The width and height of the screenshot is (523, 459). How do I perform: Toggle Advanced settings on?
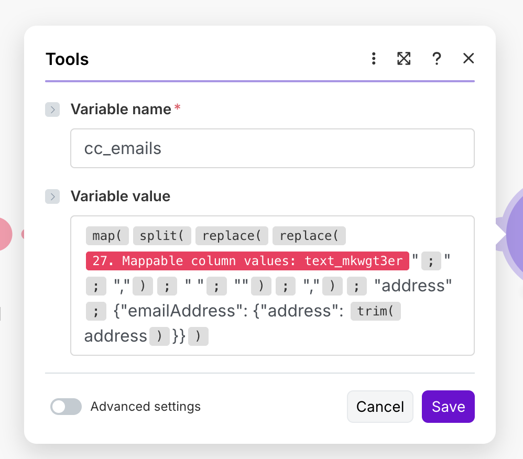tap(66, 407)
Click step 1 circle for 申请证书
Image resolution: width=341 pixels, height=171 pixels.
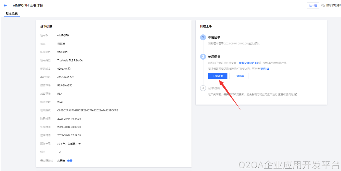(203, 37)
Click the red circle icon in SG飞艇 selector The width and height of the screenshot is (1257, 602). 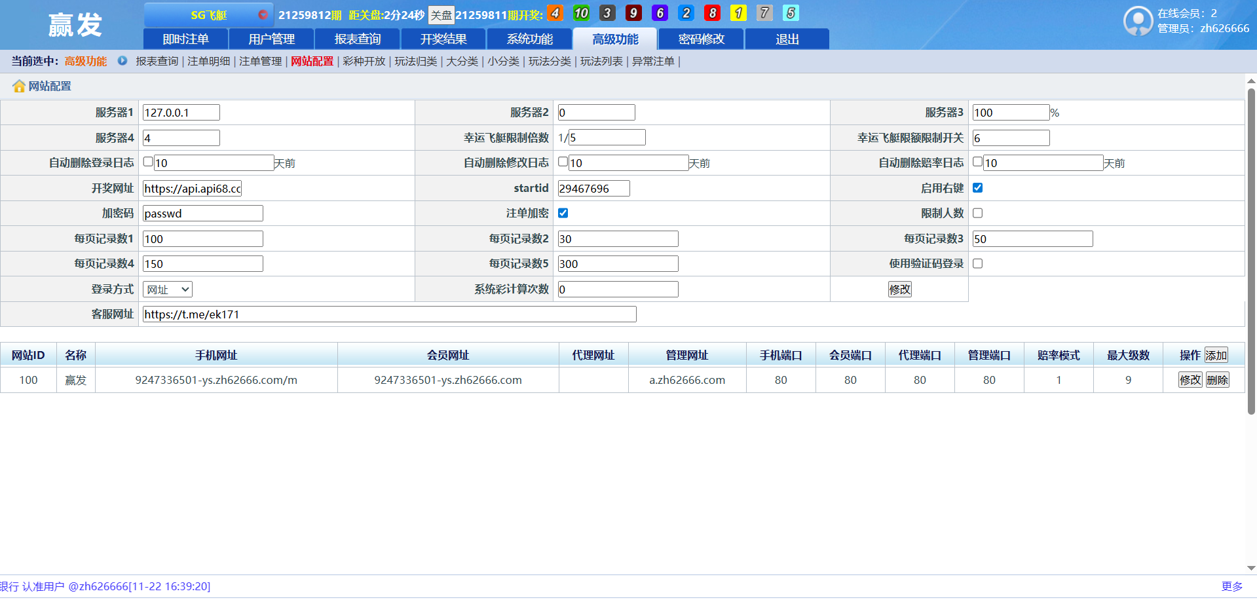click(x=263, y=14)
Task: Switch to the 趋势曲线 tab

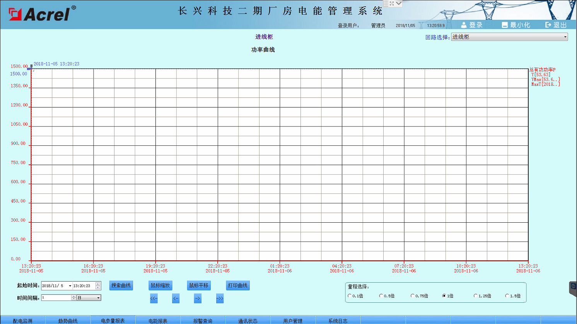Action: [68, 320]
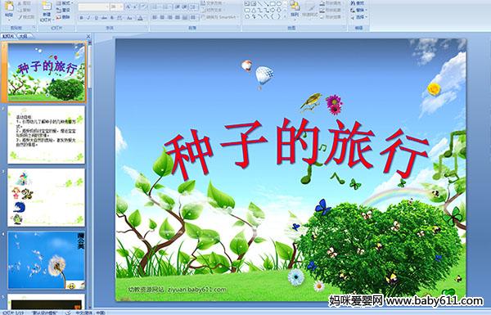Click the slide panel vertical scrollbar
Viewport: 491px width, 315px height.
91,172
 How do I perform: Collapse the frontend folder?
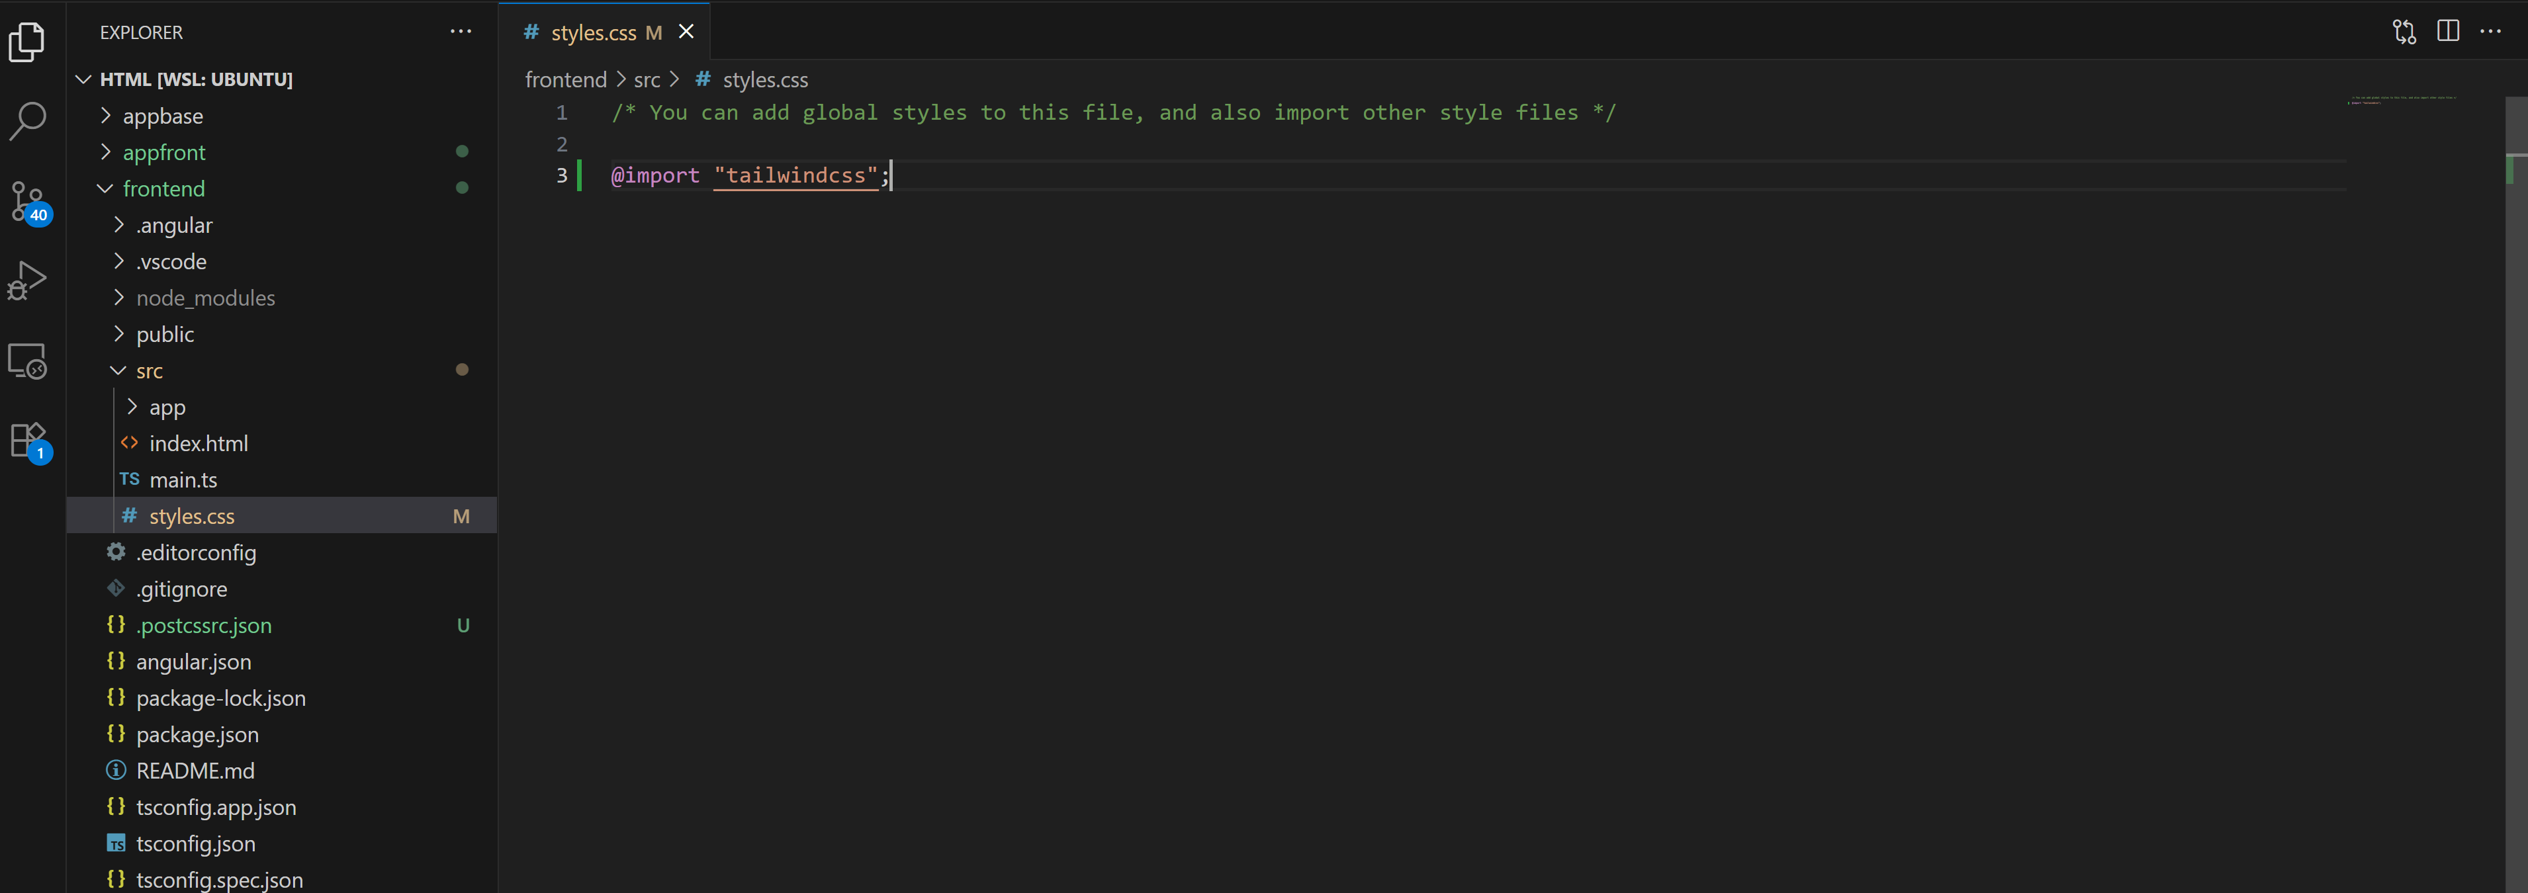(163, 188)
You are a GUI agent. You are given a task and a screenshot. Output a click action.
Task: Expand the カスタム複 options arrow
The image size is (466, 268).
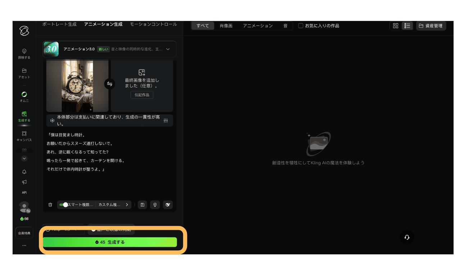127,205
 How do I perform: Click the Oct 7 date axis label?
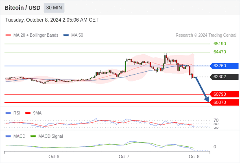point(124,156)
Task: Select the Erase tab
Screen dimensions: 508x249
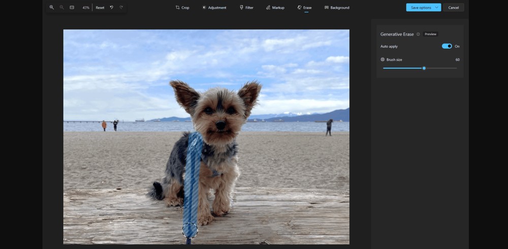Action: pyautogui.click(x=304, y=8)
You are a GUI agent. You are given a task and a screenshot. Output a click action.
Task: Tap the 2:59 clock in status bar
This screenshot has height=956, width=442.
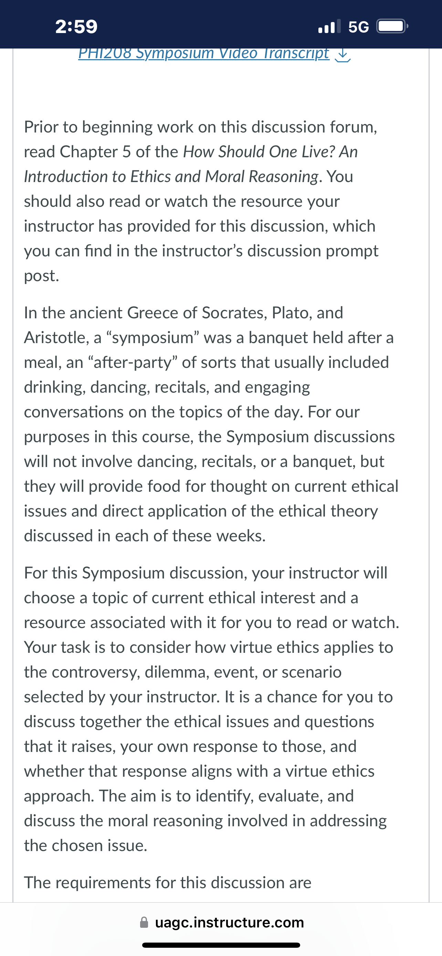(76, 26)
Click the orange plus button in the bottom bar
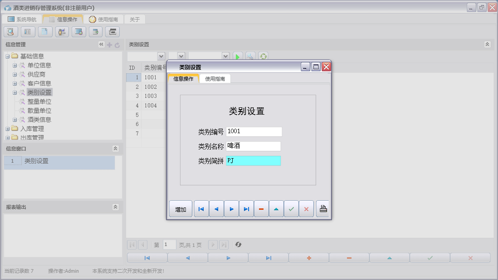The image size is (498, 280). tap(309, 258)
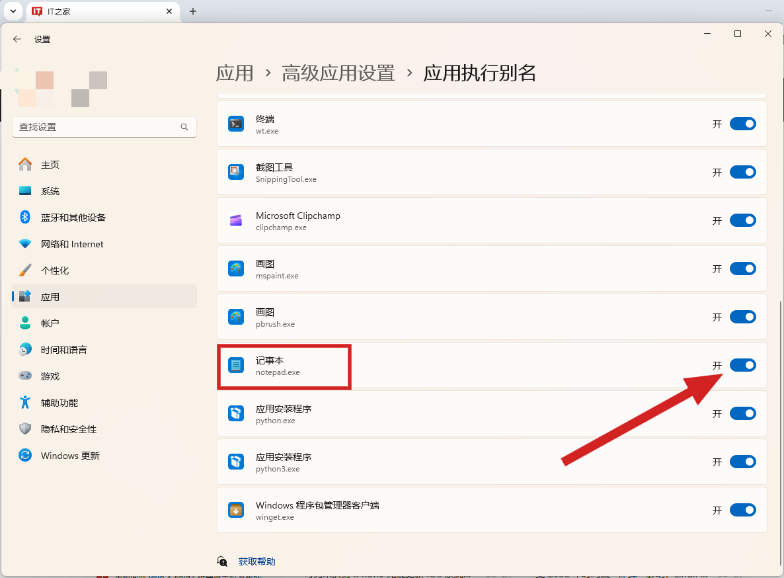Viewport: 784px width, 578px height.
Task: Select 应用 in the settings sidebar
Action: 51,296
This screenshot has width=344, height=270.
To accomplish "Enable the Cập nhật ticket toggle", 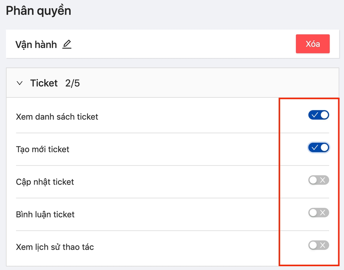I will [x=318, y=180].
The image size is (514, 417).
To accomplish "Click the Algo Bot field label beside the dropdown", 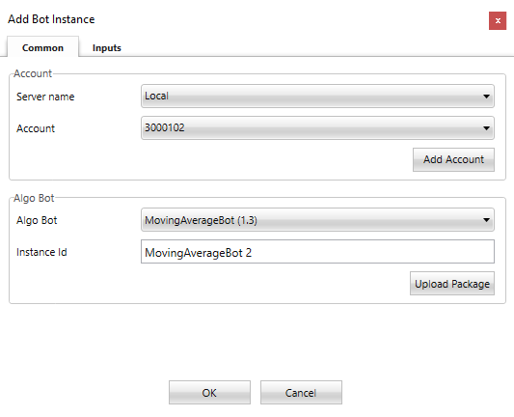I will (37, 220).
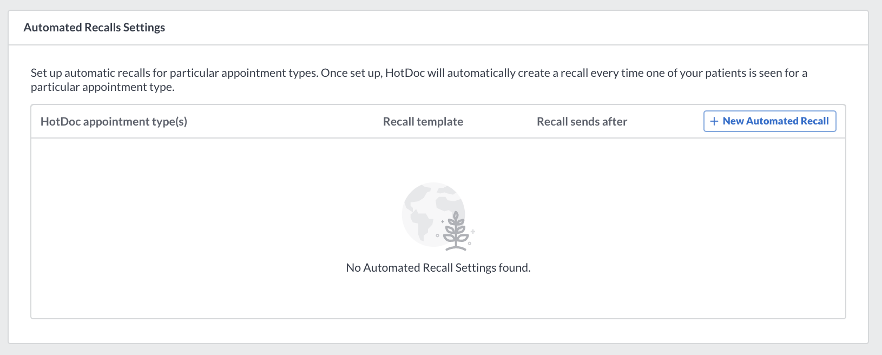The width and height of the screenshot is (882, 355).
Task: Click small circle decoration at plant's lower right
Action: pyautogui.click(x=470, y=243)
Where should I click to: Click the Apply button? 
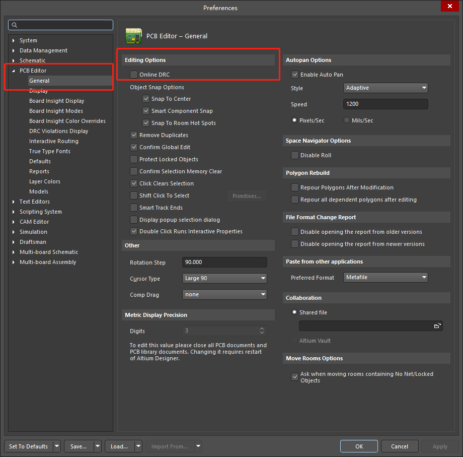point(440,446)
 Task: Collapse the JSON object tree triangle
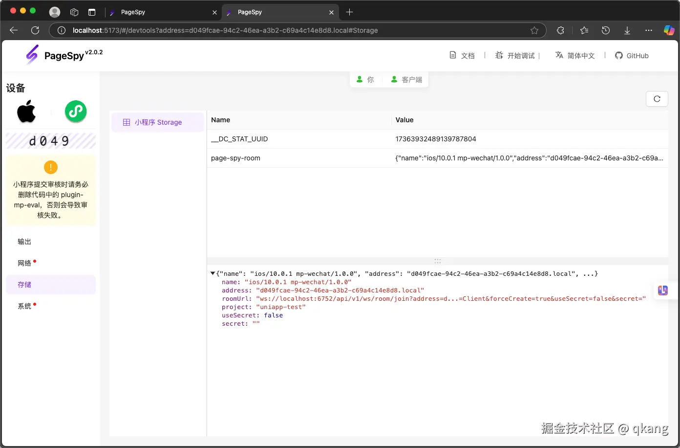[x=213, y=273]
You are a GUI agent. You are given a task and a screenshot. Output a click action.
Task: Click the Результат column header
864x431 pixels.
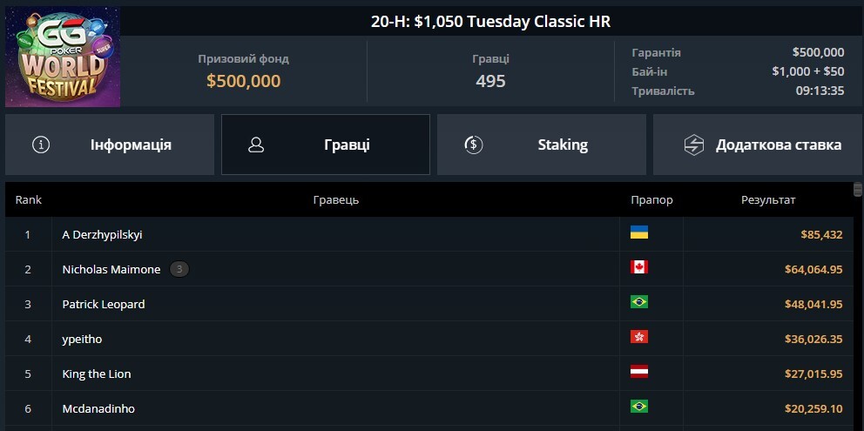point(768,200)
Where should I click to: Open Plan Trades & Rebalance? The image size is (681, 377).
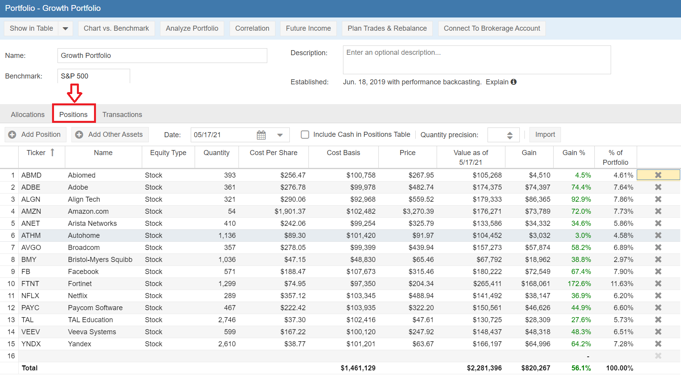click(x=387, y=28)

** Problem statement **
Exactly as written, give again every line from the one containing "Where should I click to: Open" through the last line of the material, both included, with the pictures left out.

** Output of the exercise **
Where should I click to: Open Plan Trades & Rebalance? The image size is (681, 377).
click(x=387, y=28)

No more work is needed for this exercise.